Things just kept going. He knew I lived close to him,
and he always managed to trap me. It was very scary. Sometimes I thought I
would throw up in my mouth. I remember the time he touched me “down there,”
rubbing and telling me some day soon I’d start getting hair like the popular
girls if I let him do it a lot. I was only eight at the time. And besides, I
didn’t want hair down there. I didn’t even know you could get hair
down there. That was just gross. But then, child molestation is gross,
especially to the poor innocent upon whom it is being perpetrated.
For about eight years I tried to stay away from him, but he
always found a way to trap me. I felt really dumb about that. I thought I was
smart, but it sure seemed I must be pretty dumb to keep falling for his tricks.
Whenever I got a “C” on my report card, it made me feel dumb, too. I figured I
was dumb all the way around in life. Smart girls made “A’s” and they did not
get into trouble like this. Smart girls did not let guys touch them “down
there” over and over again, when they didn’t want them to do it. The girls that
happened to were the ones who go to hell. That was what I figured about the
whole thing.
I knew I could not tell anybody what he was doing to
me. They would not believe me, and he told me I’d be the one to wreck the whole
family—and the church we all went to. He also told me if I said anything,
“they” would come and get me and take me to a home for bad girls who did the
things I was doing. I didn’t get that. He was the one doing the
stuff, not me! But I knew I had to stay quiet. I did not want to be taken away
from my mama and daddy, and never get to see them again, like he said.

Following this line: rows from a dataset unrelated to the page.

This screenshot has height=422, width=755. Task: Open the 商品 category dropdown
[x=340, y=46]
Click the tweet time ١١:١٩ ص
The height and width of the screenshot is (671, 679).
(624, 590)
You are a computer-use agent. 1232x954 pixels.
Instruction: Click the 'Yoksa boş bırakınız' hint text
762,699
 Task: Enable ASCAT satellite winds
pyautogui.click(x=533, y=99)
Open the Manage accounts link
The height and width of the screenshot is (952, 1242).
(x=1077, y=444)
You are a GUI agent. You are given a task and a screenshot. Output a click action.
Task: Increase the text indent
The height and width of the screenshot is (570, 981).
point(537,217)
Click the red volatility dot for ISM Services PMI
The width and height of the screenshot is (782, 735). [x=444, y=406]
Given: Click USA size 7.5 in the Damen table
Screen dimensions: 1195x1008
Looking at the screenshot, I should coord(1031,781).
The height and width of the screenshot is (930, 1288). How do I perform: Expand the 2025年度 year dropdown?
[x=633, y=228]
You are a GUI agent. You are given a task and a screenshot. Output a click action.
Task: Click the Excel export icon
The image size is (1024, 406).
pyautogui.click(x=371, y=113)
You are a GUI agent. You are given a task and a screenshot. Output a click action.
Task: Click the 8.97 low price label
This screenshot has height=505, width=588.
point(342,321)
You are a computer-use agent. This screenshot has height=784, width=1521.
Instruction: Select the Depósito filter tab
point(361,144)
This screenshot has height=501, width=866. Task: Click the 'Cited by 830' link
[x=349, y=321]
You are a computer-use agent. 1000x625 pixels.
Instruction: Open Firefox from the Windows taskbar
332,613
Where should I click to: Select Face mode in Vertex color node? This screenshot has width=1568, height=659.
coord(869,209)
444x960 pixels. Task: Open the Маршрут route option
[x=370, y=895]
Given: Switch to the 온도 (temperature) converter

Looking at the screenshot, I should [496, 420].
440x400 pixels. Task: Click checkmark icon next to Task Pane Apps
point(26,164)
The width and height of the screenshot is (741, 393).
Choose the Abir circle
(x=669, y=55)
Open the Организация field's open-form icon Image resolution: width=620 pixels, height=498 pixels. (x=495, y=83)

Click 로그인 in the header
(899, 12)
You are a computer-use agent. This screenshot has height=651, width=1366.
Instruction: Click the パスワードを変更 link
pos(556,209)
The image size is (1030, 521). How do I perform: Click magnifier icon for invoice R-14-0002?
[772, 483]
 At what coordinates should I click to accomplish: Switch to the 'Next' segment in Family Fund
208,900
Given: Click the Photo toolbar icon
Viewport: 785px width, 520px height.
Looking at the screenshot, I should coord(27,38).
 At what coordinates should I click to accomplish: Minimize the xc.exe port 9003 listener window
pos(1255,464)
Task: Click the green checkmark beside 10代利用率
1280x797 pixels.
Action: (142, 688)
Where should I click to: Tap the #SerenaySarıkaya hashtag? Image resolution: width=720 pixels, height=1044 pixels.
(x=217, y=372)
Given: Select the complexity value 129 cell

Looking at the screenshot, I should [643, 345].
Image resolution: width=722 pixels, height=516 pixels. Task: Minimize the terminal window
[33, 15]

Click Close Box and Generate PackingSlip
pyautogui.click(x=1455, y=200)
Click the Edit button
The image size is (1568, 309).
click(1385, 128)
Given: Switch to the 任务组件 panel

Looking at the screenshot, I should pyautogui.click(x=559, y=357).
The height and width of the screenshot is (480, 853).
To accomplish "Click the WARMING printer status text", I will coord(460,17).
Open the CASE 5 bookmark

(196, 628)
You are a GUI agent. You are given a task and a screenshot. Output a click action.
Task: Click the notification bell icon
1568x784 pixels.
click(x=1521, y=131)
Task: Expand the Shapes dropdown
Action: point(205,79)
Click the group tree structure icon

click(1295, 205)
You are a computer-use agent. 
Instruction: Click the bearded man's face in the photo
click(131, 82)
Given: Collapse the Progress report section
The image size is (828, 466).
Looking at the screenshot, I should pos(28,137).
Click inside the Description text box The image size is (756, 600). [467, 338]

Perpetrators of child molestation always use intimidation and fear as their
weapons of choice, isolating and overpowering their prey.
There was always this funny smell when he would get me
trapped. His skin started to smell almost musky. It was just weird.
The worst time was the last time. He promised to give
me a sweat shirt from the college he was going to. I was about 15 years old by
then. It had been awhile since he tried anything, and he was dating a girl. So,
I figured maybe it was finally okay to trust him. Maybe he had stopped being
that way. Maybe he was trying to make up for all the bad things he had
done to me by giving me a really cool college sweatshirt. When I got there he
took me into his bedroom where the shirt was, said he wanted me to listen to a
new record he got. I walked over to his stack of 45s and was looking at all the
cool records he had. I even knew the words to some of them. Standing behind me,
I heard him say, “Hey, you want this shirt?”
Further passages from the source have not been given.